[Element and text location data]
····················

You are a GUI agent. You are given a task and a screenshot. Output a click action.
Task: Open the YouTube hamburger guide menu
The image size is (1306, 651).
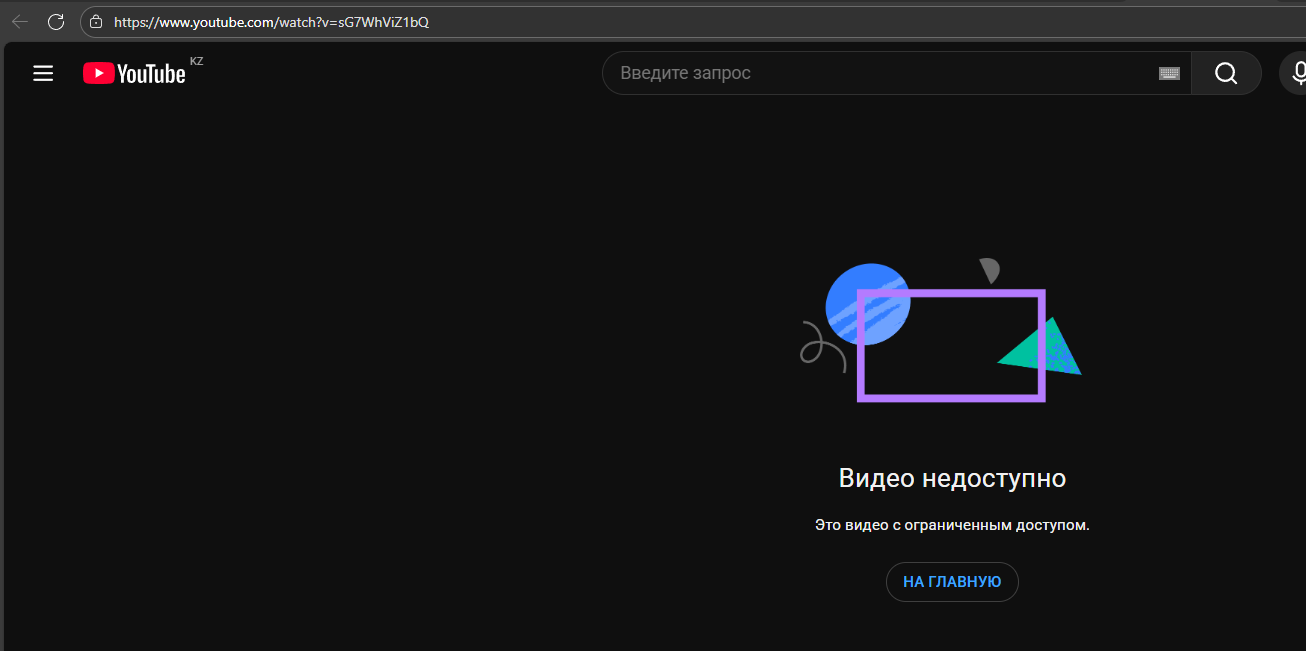point(43,73)
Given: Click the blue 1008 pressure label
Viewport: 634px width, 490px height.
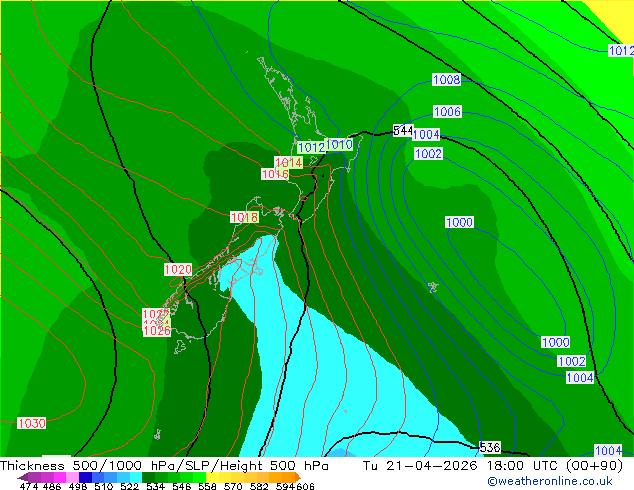Looking at the screenshot, I should point(446,79).
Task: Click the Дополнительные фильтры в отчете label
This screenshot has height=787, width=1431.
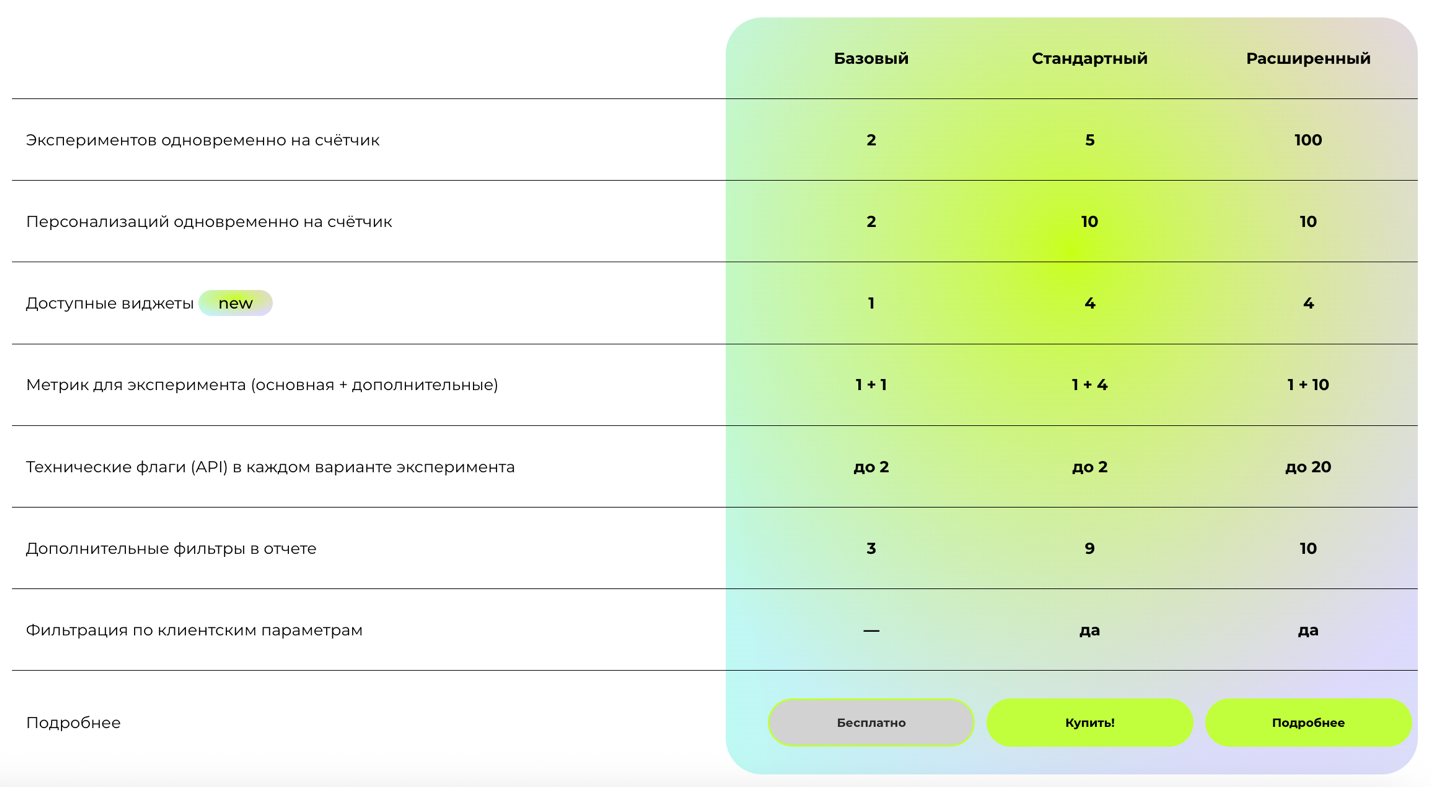Action: (x=171, y=549)
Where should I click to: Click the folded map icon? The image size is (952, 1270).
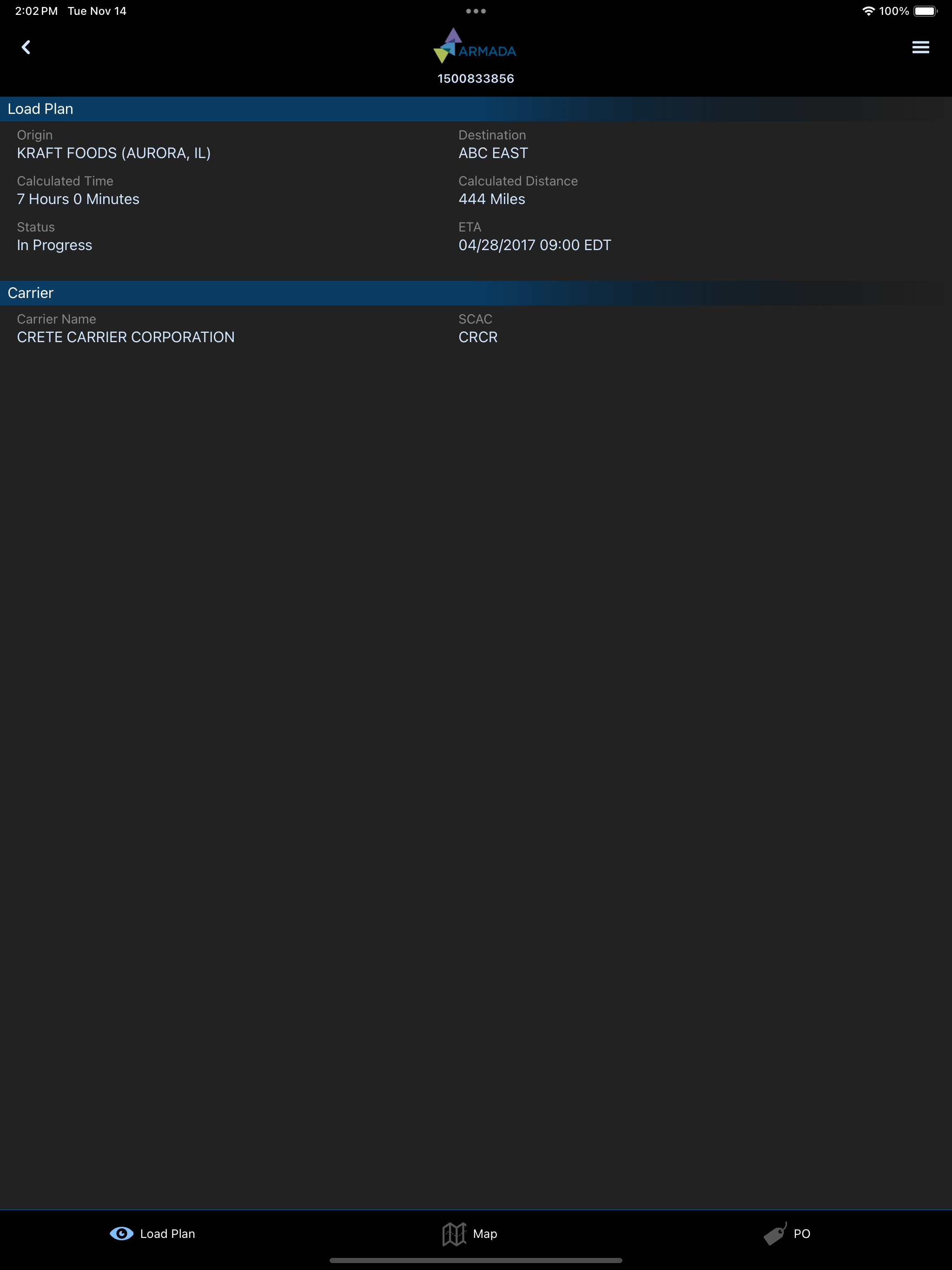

····················

* [Set task] Copy out the rows word for word, from the start through the line containing "Looking at the". Leave the pictures out.

* [Correct answer]
You are a GUI agent. You are given a task and a screenshot. Output a click action.
Task: Open the YouTube hamburger guide menu
The image size is (1306, 651).
point(43,73)
Given: Click the blue 1008 pressure label
Viewport: 634px width, 490px height.
Looking at the screenshot, I should point(446,79).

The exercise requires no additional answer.